Consecuencias del acoso escolar

Una de las consecuencias del acoso escolar o bullying, tanto en víctimas como agresores, suelen ser la disminución del autoestima y los signos de ansiedad. También aparece un cambio en el comportamiento habitual que suele ser la señal para los familiares.

Sobre el agresor

Si las conductas intimidatorias tienen éxito frente a los compañeros, el agresor puede elevar las probabilidades a una conducta delictiva en un futuro.

El agresor consigue un mejor status social a base de refuerzos del grupo sobre su acto agresivo o violento. En este caso, las consecuencias van más allá del ambiente escolar. El hecho de aprender a comportarse de este modo para conseguir lo que quiere, el agresor puede llegar a extender esas formas de dominio del otro a la convivencia doméstica.

Como familia debemos reflexionar sobre las conductas que mostramos a nuestros hijos, pensar en qué tipo de personas queremos que se conviertan y cómo queremos que resuelvan sus problemas.

Sobre la víctima

Sufrir acoso escolar puede acabar en fracaso escolar, ansiedad anticipatoria o fobia al colegio. Todo esto puede configurar una personalidad insegura para el desarrollo óptimo de la persona, a nivel personal y social. Y la peor consecuencia de todas, el suicidio, puede ser la única vía para escapar de la situación. Recordemos el caso Jokin en España y muchos otros recientes en nuestro país.
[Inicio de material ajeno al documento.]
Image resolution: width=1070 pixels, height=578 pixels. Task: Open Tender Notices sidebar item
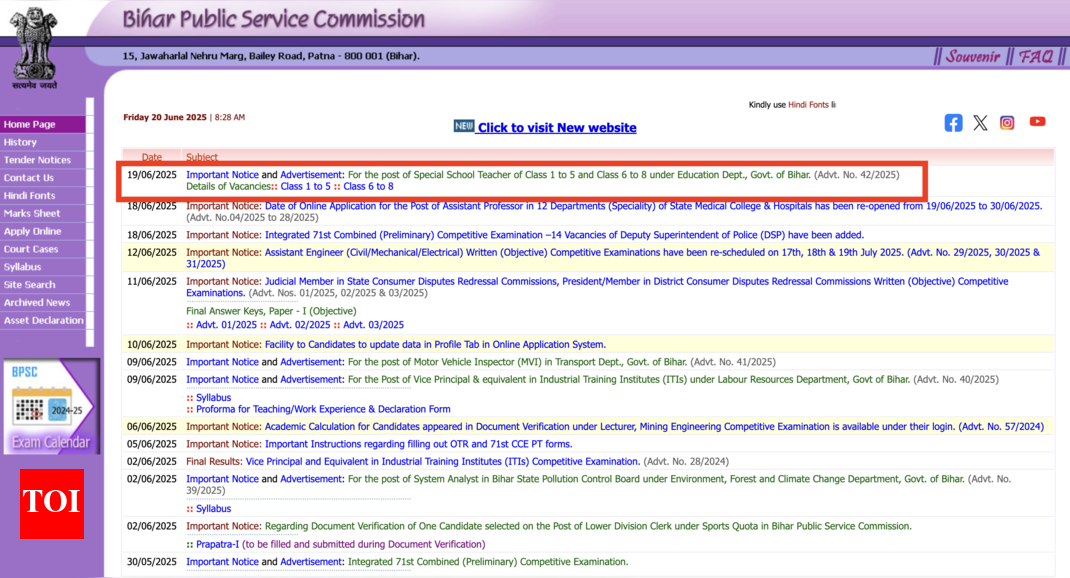[x=37, y=160]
No olvidemos que el hecho que la asistencia a clase sea obligatoria y que implique necesariamente formar parte de un grupo aumenta el malestar experimentado por quien sufre el maltrato de sus compañeros. Además son las víctimas y no los agresores, los alumnos a los que se les suele cambiar de colegio o instituto para evitar la situación, con lo que el agresor sigue en el mismo centro y puede continuar con sus batallas contra otro alumno.

En las víctimas de acoso escolar se encuentran muchas consecuencias o daños

  • Daños físicos evidentes
  • Daños sociales como la inhibición o el retraimiento
  • Daños psicosomáticos como pesadillas, falta de apetito, trastornos gastrointestinales, etc.,
  • Daños psicológicos (síntomas de depresión, ansiedad, frustración)
  • Daños conductuales en forma de agresión, irritación o rutinas obsesivas.

Para prevenir las causas y evitar las consecuencias, la intervención debe ser siempre conjunta entre padres, profesores y profesionales de la psicología para poder abordar el caso desde diferentes perspectivas y el resultado sea el óptimo.